(Collected data)
"""

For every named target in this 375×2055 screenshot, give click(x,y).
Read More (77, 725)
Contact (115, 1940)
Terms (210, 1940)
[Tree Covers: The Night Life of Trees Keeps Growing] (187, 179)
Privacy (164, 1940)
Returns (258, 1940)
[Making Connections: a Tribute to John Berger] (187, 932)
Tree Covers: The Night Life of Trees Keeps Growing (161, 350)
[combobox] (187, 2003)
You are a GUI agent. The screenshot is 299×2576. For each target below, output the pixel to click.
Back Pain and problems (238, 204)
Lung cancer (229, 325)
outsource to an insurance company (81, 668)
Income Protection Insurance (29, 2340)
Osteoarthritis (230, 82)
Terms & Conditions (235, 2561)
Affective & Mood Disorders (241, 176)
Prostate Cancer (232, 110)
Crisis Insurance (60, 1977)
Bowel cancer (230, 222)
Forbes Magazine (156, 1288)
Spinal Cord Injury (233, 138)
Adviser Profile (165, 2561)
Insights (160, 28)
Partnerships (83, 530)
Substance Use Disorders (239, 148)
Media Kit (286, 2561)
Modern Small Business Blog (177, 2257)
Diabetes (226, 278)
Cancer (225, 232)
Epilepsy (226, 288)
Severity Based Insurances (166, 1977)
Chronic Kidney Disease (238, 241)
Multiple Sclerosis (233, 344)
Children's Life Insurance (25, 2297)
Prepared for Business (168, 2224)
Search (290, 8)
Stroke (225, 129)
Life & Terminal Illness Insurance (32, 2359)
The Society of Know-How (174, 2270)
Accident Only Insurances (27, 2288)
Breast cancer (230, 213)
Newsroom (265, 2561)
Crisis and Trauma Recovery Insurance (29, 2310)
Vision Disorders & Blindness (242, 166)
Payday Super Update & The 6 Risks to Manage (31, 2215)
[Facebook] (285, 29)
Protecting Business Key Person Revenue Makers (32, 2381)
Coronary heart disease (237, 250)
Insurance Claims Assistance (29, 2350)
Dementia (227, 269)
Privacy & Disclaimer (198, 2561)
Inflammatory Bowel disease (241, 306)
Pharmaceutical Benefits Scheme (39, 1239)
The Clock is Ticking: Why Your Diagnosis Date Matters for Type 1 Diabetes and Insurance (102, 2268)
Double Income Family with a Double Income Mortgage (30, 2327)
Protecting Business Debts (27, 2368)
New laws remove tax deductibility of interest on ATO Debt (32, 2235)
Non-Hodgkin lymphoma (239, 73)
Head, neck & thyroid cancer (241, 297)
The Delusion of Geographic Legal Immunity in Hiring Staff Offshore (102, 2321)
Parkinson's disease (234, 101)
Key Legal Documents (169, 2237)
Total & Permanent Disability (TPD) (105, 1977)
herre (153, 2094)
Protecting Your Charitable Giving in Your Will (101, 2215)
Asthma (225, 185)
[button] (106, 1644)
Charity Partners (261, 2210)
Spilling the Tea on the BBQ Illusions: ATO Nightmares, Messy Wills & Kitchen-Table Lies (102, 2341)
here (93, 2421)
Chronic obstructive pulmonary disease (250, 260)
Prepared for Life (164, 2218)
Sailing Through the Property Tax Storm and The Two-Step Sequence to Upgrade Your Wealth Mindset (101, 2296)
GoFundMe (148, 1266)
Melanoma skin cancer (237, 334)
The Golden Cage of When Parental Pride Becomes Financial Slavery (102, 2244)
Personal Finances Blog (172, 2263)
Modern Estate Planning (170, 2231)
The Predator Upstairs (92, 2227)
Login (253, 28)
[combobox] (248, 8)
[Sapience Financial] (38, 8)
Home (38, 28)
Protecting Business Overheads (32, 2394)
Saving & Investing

"""

> [Required work] Gather all lines from the records above in which "Trees" appears.

> [Response below]
[Tree Covers: The Night Life of Trees Keeps Growing] (187, 179)
Tree Covers: The Night Life of Trees Keeps Growing (161, 350)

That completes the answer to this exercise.